While this is decently fast for making prototype code, over time the strain on the system became huge. The reasons are two-fold. First, because there was no documentation anywhere about what was and was not supposed to be in the dynamic object. This lead to huge amounts of data being indexed into ElasticSearch which didn’t need to be there, because we didn’t have an inventory of the fields we wanted and any kind of mechanism to exclude fields we didn’t want. The JSON was turned into a dynamic and whatever was in that object is what ended up in the index. Notice that a DTO-style object has some built-in “documentation” in the form of field names and types. Just this small amount of extra structure would be head-and-shoulders above where we were, even if no other comments or documentation was added (“self-documenting” code rarely has all the information you want, but sometimes can have the basics which you need). Second, because there was no obvious and enforced structure to the data, there was no obvious structure to the code which worked on that data. The system had an organically-grown set of methods which had grown absurdly large, with loops inside conditionals inside loops. The data being dynamic and there being no obvious rules or expectations means that every property access needed to have a null check followed by a check that the data was in the correct type. Much of this validation work could have been handed off to the parser, if the original developers had taken the time to give the parser a little bit of the type metadata it needed to do the job.
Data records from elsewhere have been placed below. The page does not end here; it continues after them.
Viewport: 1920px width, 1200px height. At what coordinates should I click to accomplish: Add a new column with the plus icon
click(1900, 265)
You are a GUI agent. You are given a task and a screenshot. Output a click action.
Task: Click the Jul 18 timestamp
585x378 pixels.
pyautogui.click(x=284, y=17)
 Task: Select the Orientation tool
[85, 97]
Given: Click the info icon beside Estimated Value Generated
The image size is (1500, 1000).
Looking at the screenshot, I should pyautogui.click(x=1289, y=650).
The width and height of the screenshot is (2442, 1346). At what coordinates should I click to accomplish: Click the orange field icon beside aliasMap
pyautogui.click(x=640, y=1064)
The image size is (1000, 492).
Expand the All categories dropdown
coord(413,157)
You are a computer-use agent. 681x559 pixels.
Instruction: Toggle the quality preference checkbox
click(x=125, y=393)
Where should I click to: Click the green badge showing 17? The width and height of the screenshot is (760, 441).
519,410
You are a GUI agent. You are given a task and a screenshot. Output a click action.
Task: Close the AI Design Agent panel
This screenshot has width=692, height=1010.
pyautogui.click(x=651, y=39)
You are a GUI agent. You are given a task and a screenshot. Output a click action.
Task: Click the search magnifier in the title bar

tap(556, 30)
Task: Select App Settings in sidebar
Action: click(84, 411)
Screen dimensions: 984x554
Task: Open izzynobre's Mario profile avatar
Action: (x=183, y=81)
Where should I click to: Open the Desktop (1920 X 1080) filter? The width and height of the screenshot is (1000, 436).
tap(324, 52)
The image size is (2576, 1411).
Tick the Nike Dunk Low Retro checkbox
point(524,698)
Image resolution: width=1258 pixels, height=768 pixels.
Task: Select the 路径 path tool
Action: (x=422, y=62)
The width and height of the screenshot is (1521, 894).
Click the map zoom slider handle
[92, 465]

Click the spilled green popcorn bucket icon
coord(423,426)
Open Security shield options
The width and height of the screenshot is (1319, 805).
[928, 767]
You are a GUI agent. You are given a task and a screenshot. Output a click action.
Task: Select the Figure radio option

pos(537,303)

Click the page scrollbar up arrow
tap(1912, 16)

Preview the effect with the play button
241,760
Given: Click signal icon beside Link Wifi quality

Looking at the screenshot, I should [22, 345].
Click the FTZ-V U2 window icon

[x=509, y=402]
We actually need two objects here: One representing the JSON request coming in from the Bus, and the other representing the storage type that we index into ElasticSearch. Once we have these two model types, we can create a mapper object to convert from one to the other. This is the heart of our system.

With a proper Domain Model in place, even if it was a little bit anemic in this case, we can start doing some of our real testing: Test that the JSON messages coming in off the bus deserialize properly into our Request Model. Test validation routines on our Request Models. Test that the Mapper properly maps various Request Model objects into Index Models. Test that our data layer properly hands our Index models off to ElasticSearch (or, test that we get all the way down to our mock that is standing in for ElasticSearch).

All Together

When you’re starting out with a piece of software which is a little bit more sane than what I had to deal with, the steps you use to make improvements might look something like this:

1) Test, baseline 2) Cleanup and Refactor 3) Test 4) Make changes 5) Test 6) Go back to #2 and repeat

When you’re working with a Big Ball of Mud which doesn’t readily accept testing, you need to abbreviate a little bit. This is what I did:

1) Cleanups and small-scale refactors to simplify 2) Abstract external resources 3) Test 4) Refactor 5) Test 6) Go back to #4 and continue until you’re ready to start changing functionality.

This isn’t an ideal work flow, but then again the world of software is rarely an ideal place. Sometimes you need to do a little bit of work without the safety of a test harness to save you, because the place your at just doesn’t have room for a test harness. In these cases your first action should be to get into a testable situation and then continue with a more normal and mature workflow.